Mas allá del disgusto actual y de las desabridas maneras de abandonar las poltronas política, es urgente, para la sociedad vasca, el recuperar a un nacionalismo democrático inspirado en ideales humanistas al modo de José Antonio Aguirre y Ajuariaguerra. La deriva pre-democrática y pre-moderna del nacionalismo vigente durante el mandato de Ibarretxe, solo es explicable por la emulación del radicalismo del MLNV por parte del nacionalismo institucional. Revindicar la quimera, le ha supuesto al PNV la perdida de la centralidad política y ello se ha traducido en la salida del Gobierno Vasco.

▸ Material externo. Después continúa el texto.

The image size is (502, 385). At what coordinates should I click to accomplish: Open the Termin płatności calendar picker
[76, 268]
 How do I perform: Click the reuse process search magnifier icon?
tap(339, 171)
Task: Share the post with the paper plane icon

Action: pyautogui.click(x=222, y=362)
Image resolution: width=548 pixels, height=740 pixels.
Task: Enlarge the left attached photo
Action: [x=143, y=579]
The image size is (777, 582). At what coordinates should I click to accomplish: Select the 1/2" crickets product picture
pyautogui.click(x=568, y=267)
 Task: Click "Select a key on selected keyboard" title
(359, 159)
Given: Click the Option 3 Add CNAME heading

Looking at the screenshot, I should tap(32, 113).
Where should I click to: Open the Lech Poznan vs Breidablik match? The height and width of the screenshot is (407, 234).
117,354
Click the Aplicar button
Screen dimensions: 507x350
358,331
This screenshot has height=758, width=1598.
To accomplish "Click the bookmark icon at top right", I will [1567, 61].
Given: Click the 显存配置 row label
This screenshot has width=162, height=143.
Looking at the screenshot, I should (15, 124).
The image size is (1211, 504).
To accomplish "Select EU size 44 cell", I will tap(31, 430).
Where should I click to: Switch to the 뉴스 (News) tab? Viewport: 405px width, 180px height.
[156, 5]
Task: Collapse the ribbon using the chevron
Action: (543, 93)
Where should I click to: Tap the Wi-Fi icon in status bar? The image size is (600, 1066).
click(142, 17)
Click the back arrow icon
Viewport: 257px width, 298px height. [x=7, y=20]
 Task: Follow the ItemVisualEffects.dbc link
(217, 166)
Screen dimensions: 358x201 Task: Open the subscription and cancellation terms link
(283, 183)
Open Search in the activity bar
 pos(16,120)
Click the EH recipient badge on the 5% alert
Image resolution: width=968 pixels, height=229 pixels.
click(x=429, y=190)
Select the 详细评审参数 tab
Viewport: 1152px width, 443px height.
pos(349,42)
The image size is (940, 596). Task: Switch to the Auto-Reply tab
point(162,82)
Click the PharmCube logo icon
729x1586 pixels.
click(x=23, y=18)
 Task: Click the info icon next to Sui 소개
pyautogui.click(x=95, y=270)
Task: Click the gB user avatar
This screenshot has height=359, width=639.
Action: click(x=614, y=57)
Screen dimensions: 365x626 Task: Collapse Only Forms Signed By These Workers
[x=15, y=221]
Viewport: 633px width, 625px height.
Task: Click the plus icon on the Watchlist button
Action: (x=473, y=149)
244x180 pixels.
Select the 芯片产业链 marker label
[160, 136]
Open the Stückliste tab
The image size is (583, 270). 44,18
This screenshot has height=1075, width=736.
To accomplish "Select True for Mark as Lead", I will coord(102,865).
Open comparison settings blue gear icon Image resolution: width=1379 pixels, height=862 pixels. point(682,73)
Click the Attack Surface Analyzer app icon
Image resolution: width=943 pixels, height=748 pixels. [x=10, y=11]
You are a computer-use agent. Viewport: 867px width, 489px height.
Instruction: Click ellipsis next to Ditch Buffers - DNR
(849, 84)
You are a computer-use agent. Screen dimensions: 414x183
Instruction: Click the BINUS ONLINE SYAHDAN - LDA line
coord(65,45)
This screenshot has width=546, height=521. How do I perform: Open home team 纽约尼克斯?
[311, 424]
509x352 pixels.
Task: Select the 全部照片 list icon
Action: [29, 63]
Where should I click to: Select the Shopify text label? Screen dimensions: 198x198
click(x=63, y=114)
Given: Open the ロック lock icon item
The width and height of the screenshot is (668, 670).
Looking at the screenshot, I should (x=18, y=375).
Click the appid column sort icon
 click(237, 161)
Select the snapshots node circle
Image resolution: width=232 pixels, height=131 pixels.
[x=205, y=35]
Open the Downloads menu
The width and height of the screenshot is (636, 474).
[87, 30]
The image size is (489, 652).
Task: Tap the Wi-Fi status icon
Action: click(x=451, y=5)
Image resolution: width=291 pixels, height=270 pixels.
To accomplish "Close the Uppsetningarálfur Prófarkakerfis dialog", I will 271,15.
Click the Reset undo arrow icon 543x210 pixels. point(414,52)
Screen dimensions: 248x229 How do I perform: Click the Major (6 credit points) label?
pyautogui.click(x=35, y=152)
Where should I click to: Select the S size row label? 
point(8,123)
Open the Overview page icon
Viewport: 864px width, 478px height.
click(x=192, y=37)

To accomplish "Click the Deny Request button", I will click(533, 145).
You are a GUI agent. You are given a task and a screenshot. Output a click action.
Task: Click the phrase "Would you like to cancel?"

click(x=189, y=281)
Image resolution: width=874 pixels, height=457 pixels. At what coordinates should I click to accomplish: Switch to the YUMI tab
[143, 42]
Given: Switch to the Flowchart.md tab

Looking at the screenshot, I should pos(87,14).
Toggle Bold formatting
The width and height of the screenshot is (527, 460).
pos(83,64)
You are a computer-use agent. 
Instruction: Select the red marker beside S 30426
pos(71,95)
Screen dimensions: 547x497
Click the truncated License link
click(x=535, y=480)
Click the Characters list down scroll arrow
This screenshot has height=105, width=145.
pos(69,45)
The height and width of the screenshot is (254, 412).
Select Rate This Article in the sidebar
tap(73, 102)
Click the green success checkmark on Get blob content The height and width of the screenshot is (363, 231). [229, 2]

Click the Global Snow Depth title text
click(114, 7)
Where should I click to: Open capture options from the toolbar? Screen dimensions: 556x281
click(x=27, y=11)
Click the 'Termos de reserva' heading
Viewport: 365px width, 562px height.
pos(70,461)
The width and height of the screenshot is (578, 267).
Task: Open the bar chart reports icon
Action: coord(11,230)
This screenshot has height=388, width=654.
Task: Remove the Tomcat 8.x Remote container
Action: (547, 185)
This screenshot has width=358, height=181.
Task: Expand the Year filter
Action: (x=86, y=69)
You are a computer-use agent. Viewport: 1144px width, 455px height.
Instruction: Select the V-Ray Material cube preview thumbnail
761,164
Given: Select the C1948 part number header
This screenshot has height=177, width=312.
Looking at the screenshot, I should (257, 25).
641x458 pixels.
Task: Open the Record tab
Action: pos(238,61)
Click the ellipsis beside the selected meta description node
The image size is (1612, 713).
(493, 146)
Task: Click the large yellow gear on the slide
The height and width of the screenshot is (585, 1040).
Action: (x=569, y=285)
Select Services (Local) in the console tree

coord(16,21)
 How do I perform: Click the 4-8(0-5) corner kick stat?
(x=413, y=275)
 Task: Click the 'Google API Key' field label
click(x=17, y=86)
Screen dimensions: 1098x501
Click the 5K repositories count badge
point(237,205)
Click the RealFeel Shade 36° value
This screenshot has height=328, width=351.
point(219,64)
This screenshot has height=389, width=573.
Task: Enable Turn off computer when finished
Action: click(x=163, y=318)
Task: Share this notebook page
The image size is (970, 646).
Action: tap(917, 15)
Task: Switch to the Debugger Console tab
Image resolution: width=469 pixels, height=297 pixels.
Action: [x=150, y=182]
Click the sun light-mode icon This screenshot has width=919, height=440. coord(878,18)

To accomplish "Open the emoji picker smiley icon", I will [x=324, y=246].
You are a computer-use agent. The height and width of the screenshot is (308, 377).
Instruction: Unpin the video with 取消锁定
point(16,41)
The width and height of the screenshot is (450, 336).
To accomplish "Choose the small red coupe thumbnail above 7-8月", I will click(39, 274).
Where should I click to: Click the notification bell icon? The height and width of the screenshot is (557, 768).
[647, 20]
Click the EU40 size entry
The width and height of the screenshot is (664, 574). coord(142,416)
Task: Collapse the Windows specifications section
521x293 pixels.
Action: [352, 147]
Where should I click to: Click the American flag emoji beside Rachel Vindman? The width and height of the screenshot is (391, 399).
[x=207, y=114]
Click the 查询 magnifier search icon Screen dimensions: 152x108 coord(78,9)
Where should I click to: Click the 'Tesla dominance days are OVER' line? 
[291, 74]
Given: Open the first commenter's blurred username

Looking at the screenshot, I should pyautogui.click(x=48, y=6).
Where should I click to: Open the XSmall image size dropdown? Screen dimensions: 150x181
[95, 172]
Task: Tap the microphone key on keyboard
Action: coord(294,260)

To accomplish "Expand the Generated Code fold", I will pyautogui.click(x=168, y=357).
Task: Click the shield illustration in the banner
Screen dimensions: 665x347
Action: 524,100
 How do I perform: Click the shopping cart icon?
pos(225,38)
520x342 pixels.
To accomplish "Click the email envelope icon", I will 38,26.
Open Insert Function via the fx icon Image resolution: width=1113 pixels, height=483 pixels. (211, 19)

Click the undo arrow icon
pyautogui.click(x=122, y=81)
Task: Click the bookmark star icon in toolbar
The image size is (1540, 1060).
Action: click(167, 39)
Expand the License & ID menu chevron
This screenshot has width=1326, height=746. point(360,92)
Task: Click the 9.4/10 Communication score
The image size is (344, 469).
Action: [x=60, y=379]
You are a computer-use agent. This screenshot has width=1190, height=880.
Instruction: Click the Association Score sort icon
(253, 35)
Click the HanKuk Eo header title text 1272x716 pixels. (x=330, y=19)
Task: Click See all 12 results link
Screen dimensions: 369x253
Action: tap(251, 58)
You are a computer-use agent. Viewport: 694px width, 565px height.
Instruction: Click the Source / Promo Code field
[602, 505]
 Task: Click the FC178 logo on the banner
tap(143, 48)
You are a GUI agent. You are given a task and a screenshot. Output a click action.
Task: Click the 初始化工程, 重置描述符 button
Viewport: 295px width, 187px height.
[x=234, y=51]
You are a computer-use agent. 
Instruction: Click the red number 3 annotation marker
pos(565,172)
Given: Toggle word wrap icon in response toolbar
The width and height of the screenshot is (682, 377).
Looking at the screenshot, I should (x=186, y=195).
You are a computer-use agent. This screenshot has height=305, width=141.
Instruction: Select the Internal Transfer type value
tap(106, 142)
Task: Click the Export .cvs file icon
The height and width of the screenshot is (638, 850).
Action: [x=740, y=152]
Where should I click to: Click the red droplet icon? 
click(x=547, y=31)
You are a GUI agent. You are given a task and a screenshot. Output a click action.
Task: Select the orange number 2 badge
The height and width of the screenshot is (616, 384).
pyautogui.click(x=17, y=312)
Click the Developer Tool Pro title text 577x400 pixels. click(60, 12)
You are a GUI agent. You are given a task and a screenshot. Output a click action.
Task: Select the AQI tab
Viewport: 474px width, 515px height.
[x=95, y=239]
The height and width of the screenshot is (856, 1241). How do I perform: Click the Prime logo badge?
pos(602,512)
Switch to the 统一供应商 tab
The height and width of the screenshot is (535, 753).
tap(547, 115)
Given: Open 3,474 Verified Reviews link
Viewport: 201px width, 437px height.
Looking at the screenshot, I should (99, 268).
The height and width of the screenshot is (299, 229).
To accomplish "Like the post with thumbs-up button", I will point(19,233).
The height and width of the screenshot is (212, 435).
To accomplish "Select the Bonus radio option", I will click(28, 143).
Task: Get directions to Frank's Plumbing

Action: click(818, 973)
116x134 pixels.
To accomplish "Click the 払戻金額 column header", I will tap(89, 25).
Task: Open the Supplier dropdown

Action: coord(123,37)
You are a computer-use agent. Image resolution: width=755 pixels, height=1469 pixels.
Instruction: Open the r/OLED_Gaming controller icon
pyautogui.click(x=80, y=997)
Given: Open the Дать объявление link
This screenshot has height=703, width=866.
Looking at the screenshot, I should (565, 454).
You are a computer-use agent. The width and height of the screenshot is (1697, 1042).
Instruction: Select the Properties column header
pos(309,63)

Un nacionalismo enraizado en las virtudes democráticas y libre de adherencias sacrales es hoy indispensable para la salud política de Euskadi, de su recuperación depende la instauración de un tiempo nuevo donde la alternancia y la cohabitación política sean norma. El MLNV se ha convertido en la rémora de todo el nacionalismo vasco y finalmente ha acabado por hipotecar su futuro. Es deseable que liberado de la impronta radical de quienes persisten en las antiguallas ideológicas gratas a ETA, el PNV se reconvierta en el partido de Agirre, Ajuariaguerra, Ardanza e Imaz que supo atenerse a la realidad histórica y a la complejidad de la sociedad vasca. Bajo el árbol de Gernika han sonado nuevos aires y se han dicho palabras nuevas, es de esperar que, con generosidad e inteligencia, el nuevo Lehendakari sepa guiar a la sociedad vasca hacia nuevas metas y nuevos compromisos. Iparragirre lo predijo, cuando bajo el mismo árbol dijo aquello de «Eman eta zabal zazu».